Entre maints projets, pour lesquels il a reçu de nombreux prix d’honneur bien mérités, Solly a traduit – et adapté – des extraits des pièces de Molière en judéo-arabe marocain/français québecois/haketia. Le Bourgeois Gentilhomme, par exemple, est devenu Le Boujadi Gentilhomme. Il a également adapté Pygmalion de Georges Bernard Shaw, avec toutes les chansons. Il a dirigé des classiques du théâtre québécois, en construisant des ponts entre les communautés juive et catholique du Québec. Je me souviendrai toujours d’avoir assisté à une répétition de la comédie musicale West Side Story qu’il avait adaptée au contexte francophone/anglophone de Montréal: chaque étudiant devait apprendre un rôle central, un rôle mineur et un rôle technique, pour se confronter à tous les aspects du théâtre.
Au cours des années 2014 et 2015, Gerineldo s’est à nouveau produit à de brèves reprises. Solly a chanté aux concerts de Paris, pour la communauté juive marocaine, et ensuite à Toronto, à l’Alliance française. Pour ce dernier spectacle de Toronto, il y avait trois générations sur scène : Tamar avait déjà pris la place de Kelly, qui n’était pas disponible, et Matan Boker, le petit-fils de Solly, a ajouté sa belle voix aux piyyoutim qu’il avait appris de son grand-père adoré.
Ce fut le dernier concert de Solly.

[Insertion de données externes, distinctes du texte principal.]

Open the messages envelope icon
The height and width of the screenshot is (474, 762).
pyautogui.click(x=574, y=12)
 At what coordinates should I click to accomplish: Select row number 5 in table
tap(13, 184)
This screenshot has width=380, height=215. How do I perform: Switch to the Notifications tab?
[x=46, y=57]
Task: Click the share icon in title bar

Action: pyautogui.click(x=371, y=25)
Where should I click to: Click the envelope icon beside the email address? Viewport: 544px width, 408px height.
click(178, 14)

Ses problèmes de santé l’ont empêché de retourner chanter avec nous au festival sépharade de Montréal qu’il avait contribué à fonder des décennies auparavant; ou encore à Paris lors du festival des cultures juives. Sa longue maladie impitoyable ne lui permettait plus de réaliser les activités qu’il aimait tant, mais n’a jamais pu interrompre ses relations avec sa communauté, qui faisait tout son possible pour lui et sa famille; et encore moins l’amour profond qu’il partageait à tout moment avec Madeleine, leurs enfants et leurs petits-enfants.

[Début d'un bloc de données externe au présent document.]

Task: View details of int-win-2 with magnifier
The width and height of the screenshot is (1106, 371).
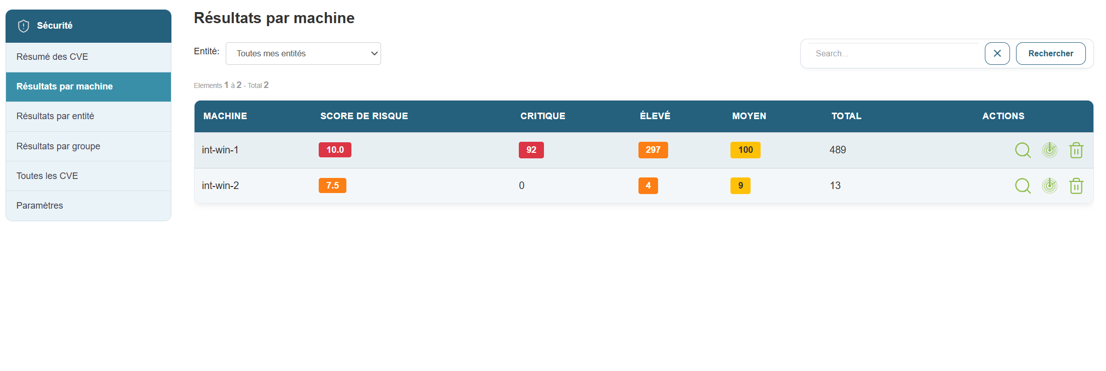Action: point(1023,186)
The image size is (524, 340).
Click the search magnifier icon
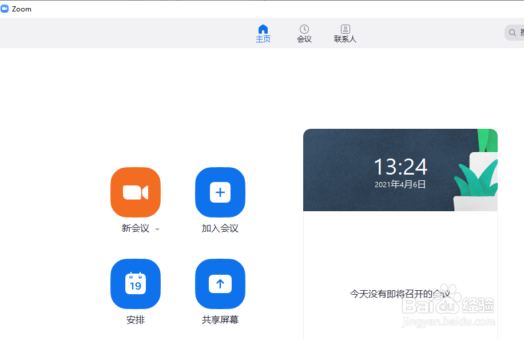[x=513, y=32]
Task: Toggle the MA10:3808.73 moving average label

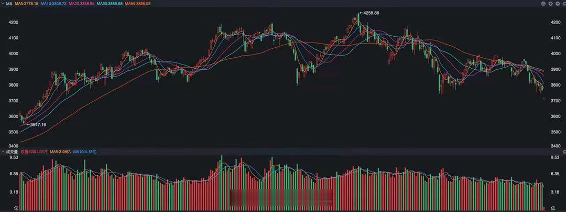Action: click(53, 3)
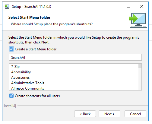The image size is (152, 124).
Task: Click the scrollbar track below thumb
Action: click(140, 79)
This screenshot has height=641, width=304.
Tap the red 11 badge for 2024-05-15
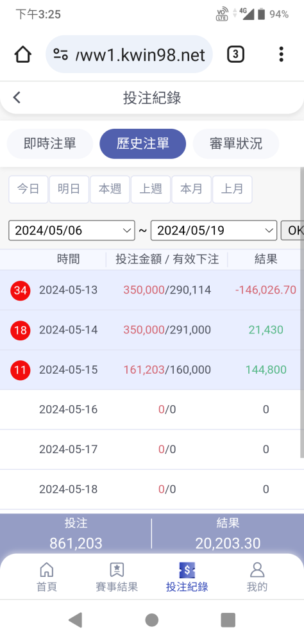coord(21,370)
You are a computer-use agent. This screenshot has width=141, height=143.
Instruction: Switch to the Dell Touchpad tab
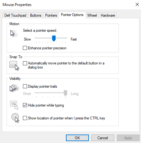(x=15, y=15)
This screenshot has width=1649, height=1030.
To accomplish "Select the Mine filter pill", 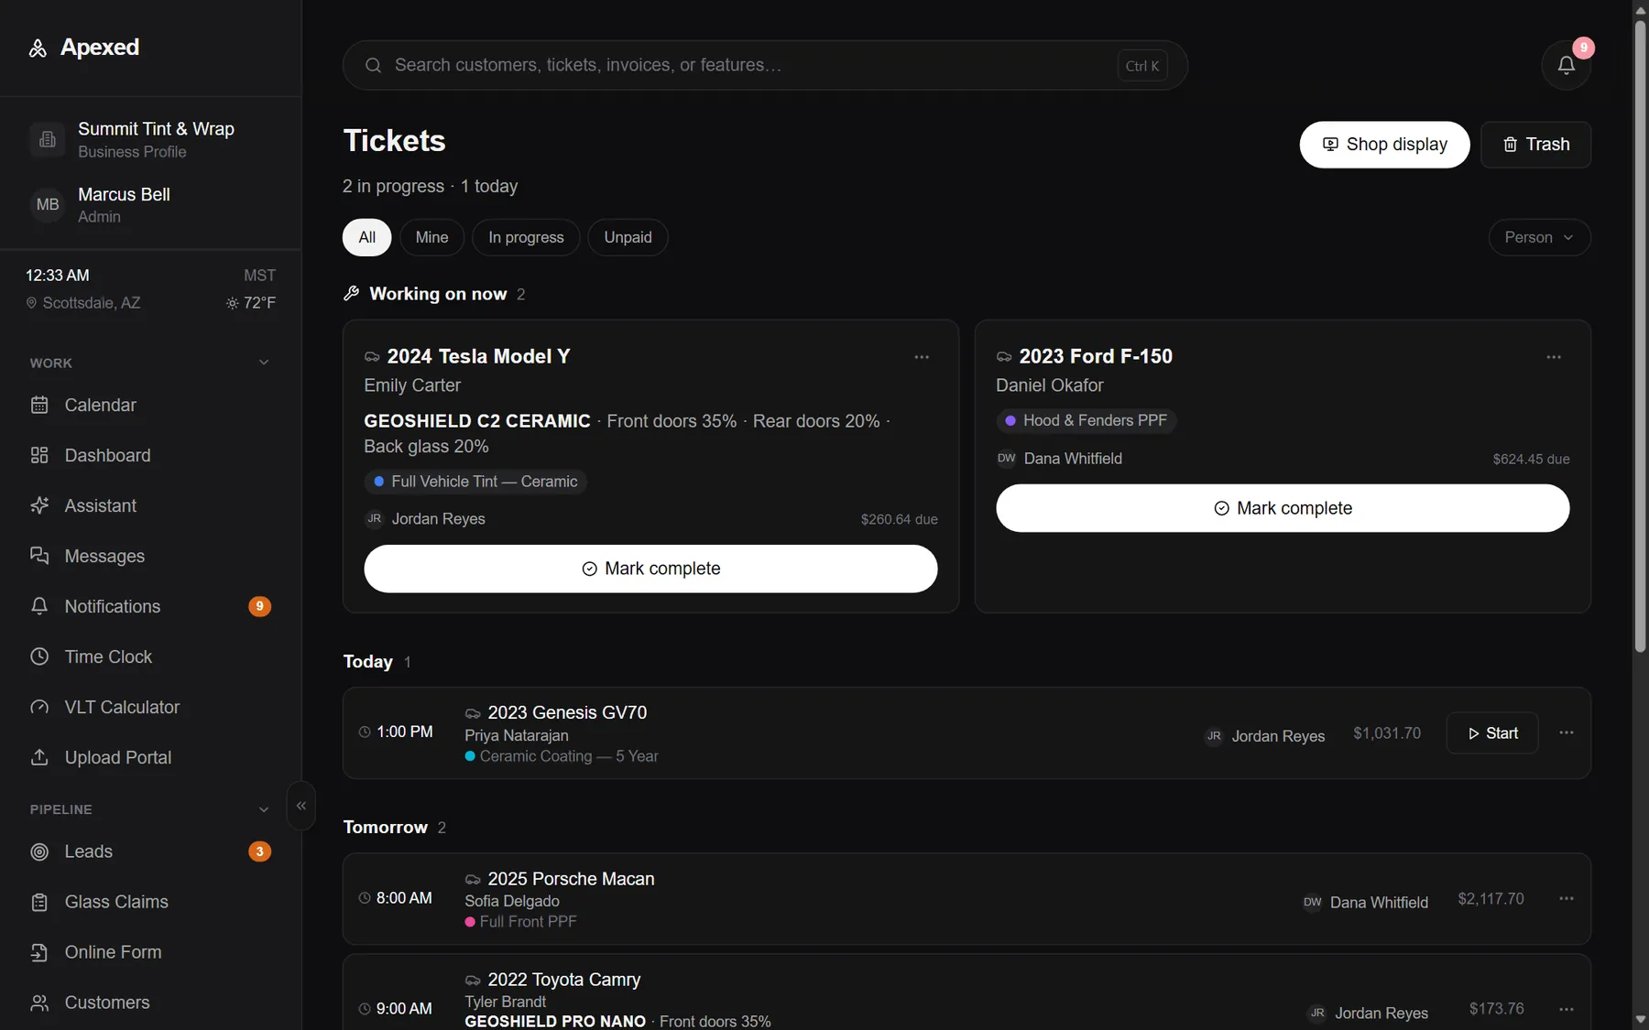I will coord(431,237).
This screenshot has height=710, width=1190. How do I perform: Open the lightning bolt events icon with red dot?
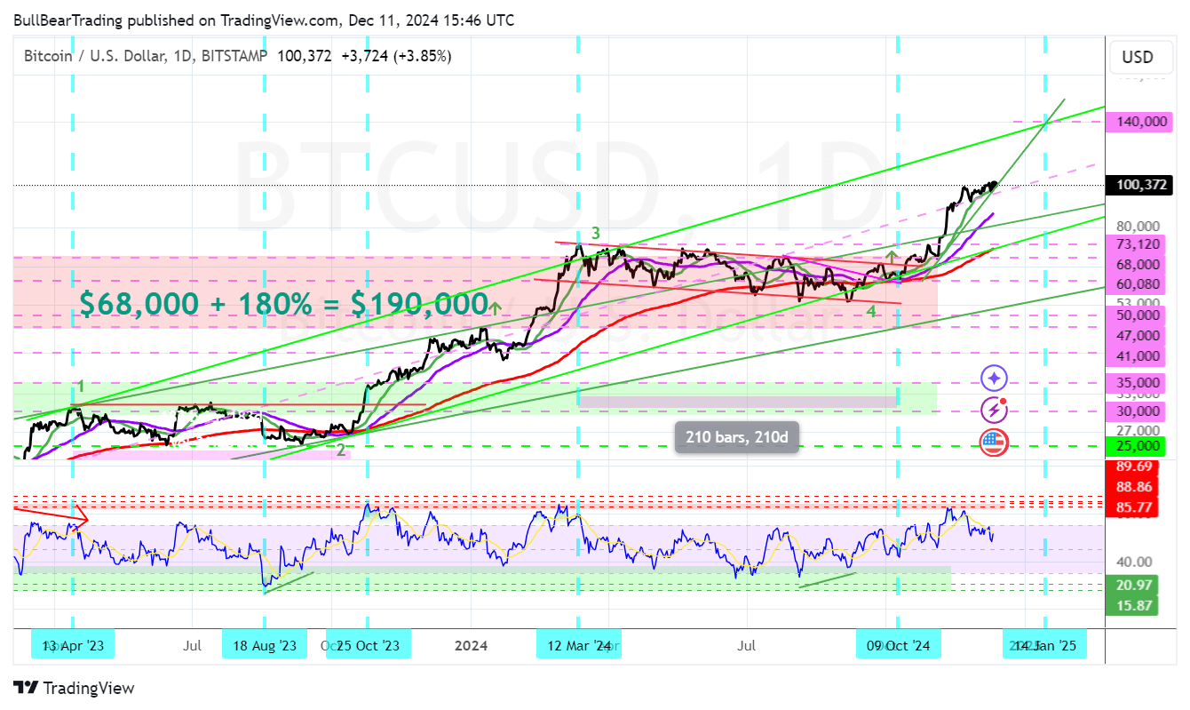(994, 409)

Solly Lévy nous a quittés, le 10 avril 2020, durant la fête de Pessah. Judith Cohen
2. Bouena Sarfatty Garfinkle (1916- 1997), née à Salonique, était une partisane grecque pendant la Seconde Guerre mondiale. Ses mémoires et recueils de chansons, de proverbes et de vers sont de précieux documents sur la vie juive à Salonique. Elle et son mari ont immigré au Canada en 1947.